Shopper looking at meat labelling

Brands are regarded as more healthy than discounter food and drink products, according to new research, which argues suppliers can use this perception to their advantage to grow sales.

However, the report argues that brands need to do much more to stress their health credentials on areas such as fibre content, and accuses suppliers of being “stuck in the headlights” of the war on sugar.

The report by MMR Research Worldwide shows that when it comes to quality, consumers see little difference between Aldi and Lidl own-label products and supermarket brands.

Of 150 consumers interviewed, less than a third of consumers said they regarded branded food and drink products as better in quality versus discounter products; with a further 60% regarding the situation as a score draw.

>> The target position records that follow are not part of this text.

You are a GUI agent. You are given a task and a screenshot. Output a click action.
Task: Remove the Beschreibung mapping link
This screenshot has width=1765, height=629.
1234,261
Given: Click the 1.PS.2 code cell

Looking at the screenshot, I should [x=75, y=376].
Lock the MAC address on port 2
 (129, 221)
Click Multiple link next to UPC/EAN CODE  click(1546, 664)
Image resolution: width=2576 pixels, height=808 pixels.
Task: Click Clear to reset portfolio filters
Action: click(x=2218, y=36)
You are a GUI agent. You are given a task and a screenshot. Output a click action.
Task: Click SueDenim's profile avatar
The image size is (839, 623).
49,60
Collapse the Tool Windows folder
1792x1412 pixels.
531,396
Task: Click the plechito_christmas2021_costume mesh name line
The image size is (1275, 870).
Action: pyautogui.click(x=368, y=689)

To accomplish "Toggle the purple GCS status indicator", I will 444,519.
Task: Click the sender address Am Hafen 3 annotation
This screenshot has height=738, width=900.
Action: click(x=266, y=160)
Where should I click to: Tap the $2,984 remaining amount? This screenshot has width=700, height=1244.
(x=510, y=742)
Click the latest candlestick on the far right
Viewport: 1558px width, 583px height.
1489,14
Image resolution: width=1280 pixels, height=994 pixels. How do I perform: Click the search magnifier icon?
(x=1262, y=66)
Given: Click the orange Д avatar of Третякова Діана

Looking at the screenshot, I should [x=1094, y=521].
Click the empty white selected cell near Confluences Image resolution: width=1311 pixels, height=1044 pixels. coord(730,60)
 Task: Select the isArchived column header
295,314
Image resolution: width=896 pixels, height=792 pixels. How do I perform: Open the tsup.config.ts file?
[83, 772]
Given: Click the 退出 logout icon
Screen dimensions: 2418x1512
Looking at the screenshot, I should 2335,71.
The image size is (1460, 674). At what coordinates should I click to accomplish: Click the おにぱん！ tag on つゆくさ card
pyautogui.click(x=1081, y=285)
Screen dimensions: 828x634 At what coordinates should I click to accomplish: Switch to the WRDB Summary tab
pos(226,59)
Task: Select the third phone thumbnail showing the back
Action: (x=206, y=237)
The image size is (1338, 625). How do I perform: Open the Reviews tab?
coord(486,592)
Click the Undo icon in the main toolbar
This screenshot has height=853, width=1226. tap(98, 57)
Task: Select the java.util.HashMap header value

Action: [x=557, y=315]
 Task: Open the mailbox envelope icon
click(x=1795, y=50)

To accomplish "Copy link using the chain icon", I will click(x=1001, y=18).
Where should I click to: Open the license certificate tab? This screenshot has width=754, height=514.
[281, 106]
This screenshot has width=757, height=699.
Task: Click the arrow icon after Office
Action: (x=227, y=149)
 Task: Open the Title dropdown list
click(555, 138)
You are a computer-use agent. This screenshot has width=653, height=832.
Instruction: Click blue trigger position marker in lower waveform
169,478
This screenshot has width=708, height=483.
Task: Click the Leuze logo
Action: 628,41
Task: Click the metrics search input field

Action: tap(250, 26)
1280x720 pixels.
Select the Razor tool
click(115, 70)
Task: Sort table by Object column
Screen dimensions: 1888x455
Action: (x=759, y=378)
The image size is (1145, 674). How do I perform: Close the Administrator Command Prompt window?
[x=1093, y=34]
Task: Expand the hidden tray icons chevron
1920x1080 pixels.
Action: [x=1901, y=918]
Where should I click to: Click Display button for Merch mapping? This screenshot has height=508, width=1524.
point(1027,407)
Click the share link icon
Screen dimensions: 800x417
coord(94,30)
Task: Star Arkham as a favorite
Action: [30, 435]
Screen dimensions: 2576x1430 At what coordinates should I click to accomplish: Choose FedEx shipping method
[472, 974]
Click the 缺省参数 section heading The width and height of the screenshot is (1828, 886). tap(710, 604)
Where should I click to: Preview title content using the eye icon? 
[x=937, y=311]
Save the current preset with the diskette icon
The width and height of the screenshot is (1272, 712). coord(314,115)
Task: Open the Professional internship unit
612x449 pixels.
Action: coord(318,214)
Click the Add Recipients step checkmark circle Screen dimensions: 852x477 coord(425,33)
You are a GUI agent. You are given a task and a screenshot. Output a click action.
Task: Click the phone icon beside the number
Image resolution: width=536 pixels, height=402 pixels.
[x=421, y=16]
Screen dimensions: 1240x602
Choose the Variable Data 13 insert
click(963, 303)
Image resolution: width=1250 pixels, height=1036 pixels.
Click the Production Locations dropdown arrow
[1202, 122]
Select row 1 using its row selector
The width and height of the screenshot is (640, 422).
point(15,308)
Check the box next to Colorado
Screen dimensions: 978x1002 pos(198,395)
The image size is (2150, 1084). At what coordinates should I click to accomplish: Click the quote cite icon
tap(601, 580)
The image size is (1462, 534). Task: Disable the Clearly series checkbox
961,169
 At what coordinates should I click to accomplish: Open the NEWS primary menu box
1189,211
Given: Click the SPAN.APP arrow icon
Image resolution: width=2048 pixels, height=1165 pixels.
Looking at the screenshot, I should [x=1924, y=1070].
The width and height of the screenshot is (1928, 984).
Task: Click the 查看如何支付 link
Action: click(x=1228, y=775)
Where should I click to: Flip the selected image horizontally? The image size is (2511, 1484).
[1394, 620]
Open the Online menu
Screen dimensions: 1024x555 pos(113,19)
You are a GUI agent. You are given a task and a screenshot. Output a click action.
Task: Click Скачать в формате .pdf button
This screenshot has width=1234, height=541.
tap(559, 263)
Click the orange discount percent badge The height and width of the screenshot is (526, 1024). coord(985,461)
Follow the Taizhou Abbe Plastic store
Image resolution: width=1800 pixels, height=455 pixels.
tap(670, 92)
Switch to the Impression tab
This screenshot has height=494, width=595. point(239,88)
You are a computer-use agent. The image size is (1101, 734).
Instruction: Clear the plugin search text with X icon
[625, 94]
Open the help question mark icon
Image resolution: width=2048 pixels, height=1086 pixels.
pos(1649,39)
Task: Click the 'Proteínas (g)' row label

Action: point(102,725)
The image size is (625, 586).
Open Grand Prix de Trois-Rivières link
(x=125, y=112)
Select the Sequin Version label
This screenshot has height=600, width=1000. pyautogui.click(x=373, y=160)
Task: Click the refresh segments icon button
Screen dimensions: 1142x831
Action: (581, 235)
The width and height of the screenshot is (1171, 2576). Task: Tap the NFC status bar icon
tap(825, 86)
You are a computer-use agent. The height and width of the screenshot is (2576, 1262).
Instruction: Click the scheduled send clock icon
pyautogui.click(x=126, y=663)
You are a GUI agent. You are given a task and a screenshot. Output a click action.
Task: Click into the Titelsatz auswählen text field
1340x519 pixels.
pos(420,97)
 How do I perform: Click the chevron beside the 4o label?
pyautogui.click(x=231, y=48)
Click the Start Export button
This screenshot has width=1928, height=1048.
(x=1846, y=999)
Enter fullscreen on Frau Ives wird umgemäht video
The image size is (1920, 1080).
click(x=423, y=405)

However, when it came to health, the news was better for brands with 41% of consumers saying they regarded them as healthier than discounter products.

“This offers brands a glimmer of hope and something that must be capitalised on - particularly as more and more consumption occasions are being driven by health,” said MMR insights director Andy Wardlaw. “Brands must seize the initiative in the health arena, and to do this well they need to be ahead of the curve.”

Wardlaw said one major opportunity was for brands to do more to market their nutritional value, such as fibre content, following the recent SACN report, which recommended that the average UK diet must double its intake of fibre.

“In my view, the food and drink industry is caught like a rabbit in the headlights with SACN, Public Health England and Action on Sugar on the attack,” said Wardlaw. “I guess what I am saying is, see the bigger picture. By all means focus on reducing sugar - but the bigger goal must be to drive up the overall ‘nutritional punch’. Those brands that recognise the potential to gain the high ground in health can fight back. Certain categories, like bread, for example, need to think long and hard about how they can reinvent themselves to improve the perceived nutritional value of the category. Consider driving up the fibrous properties of bread and shouting about it.”